Sunday, August 21, 2011




Leadership, Of A Sort

President Obama isn’t kidding around; he means business. Though not yet announcing details

The president is thinking about proposing tax cuts for companies that hire workers, new spending for roads and construction, and other measures that would target the long-term unemployed, according to administration officials and other people familiar with the matter. Some ideas, such as providing mortgage relief for struggling homeowners, could come through executive action.

Obama also plans to announce a major push for new deficit reduction, urging the special congressional committee formed in the debt-ceiling deal this month to identify even more savings than the $1.5 trillion it has been tasked with finding.

At a town hall meeting on Wednesday in Illinois, the President stated

When folks tell you that we’ve got a choice between jobs now or dealing with our debt crisis, they’re wrong. They’re wrong. We can’t afford to just do one or the other. We’ve got to do both. And the way to do it is to make some -- reform the tax code, close loopholes, make some modest modifications in programs like Medicare and Social Security so they’re there for the next generation, stabilize those systems. And you could actually save so much money that you could actually pay for some of the things like additional infrastructure right now.

We can close the deficit and put people to work, but what’s required is that folks work together.

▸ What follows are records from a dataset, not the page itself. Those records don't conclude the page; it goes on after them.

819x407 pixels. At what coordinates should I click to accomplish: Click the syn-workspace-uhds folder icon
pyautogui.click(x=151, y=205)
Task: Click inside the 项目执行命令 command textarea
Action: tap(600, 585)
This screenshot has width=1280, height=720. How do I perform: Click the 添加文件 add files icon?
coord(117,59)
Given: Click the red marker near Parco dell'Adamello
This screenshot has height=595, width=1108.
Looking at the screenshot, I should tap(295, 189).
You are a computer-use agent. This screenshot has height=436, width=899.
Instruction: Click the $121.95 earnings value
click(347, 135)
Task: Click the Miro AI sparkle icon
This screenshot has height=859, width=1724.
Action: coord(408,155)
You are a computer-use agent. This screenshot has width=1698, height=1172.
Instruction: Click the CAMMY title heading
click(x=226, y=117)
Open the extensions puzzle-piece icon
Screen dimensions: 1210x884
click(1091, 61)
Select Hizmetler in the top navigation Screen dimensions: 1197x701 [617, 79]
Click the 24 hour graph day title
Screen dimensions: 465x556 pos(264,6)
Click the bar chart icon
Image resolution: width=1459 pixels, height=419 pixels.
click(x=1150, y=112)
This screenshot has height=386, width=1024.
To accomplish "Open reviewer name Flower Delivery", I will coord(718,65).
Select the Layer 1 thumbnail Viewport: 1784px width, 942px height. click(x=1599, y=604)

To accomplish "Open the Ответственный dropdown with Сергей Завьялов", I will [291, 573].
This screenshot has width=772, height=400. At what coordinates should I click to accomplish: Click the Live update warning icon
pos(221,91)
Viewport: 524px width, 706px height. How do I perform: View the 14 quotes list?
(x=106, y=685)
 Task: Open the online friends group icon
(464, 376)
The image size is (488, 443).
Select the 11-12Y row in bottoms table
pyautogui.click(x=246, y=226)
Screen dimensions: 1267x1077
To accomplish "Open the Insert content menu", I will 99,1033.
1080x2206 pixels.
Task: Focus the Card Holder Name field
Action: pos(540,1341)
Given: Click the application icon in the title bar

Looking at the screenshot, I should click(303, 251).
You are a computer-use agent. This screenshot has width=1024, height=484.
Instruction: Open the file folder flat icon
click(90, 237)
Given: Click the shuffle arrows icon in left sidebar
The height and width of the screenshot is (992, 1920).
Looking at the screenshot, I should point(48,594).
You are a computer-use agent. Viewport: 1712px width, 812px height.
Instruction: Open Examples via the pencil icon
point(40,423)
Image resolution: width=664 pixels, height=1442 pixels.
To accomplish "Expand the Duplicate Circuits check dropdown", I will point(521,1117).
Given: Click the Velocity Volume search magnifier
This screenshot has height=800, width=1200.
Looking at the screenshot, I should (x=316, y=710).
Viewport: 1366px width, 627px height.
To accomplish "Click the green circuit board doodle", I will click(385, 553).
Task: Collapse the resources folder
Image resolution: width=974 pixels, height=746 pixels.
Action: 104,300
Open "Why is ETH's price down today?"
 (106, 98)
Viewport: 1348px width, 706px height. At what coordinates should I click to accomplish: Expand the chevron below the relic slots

That’s the big challenge. That’s the big challenge. (Applause.)

After the President's brief rhetorical "pivot" to job creation, which he had termed "the most imediate concern of most Americans," Obama has returned to the deficit fairy. The GOP's favorite euphemisms- "reform" and "stabilize"- for cutting Social Security, Medicare, and Medicaid have been resurrected at the White House, with addition of "modest modifications."

As the President leads, so many Senate Democrats follow. Harry Reid's appointees to the deficit reduction commission (Patty Murray, Max Baucus, and John Kerry) then issued a statement which included

We know that our goal is to reduce spending. But we also know that America faces not just a budget deficit but also a jobs deficit. Nobody on this committee would be happy if we reduced the budget deficit but even more Americans end up losing their jobs.

So we are ready to get to work with our colleagues on both sides of the aisle to report out a balanced plan, with the shared sacrifices this moment requires. One that moves past the partisan rancor, puts our nation back on strong fiscal footing, and allows us to continue shining bright in the world in this generation and for generations to come.

It would be helpful if at least the Democrats- who claim to favor a "balanced plan"- realized that the goal of the Joint Select Committee on Deficit Reduction is deficit reduction, not “to reduce spending.” Not only is spending reduction not the goal, it is an odd strategy for a party aiming, at least rhetorically, to create jobs. But then this group also believes “our colleagues on both sides of the aisle” share its passion for “a balanced plan.” That “balanced plan,” to the other side of “the aisle,” means cutting the heart out of the social safety net- and maybe, in return, a revenue-neutral move to lower the corporate tax rate while reducing loopholes (which lobbyists will put back into the tax code in a few years, thank you very much). Digby speculates that Obama’s limited, GOP-friendly jobs plan will be “the liberal bait” and

I guess the "compromise" the SuperCommittee Dems will be agreeing to is to sell-off the safety net (because the pain won't hit for a while) in exchange for some mealy mouthed tax cut stimulus and maybe a little infrastructure to goose the economy. Oh, and hopefully some minor help for the long term unemployed --- until the election anyway.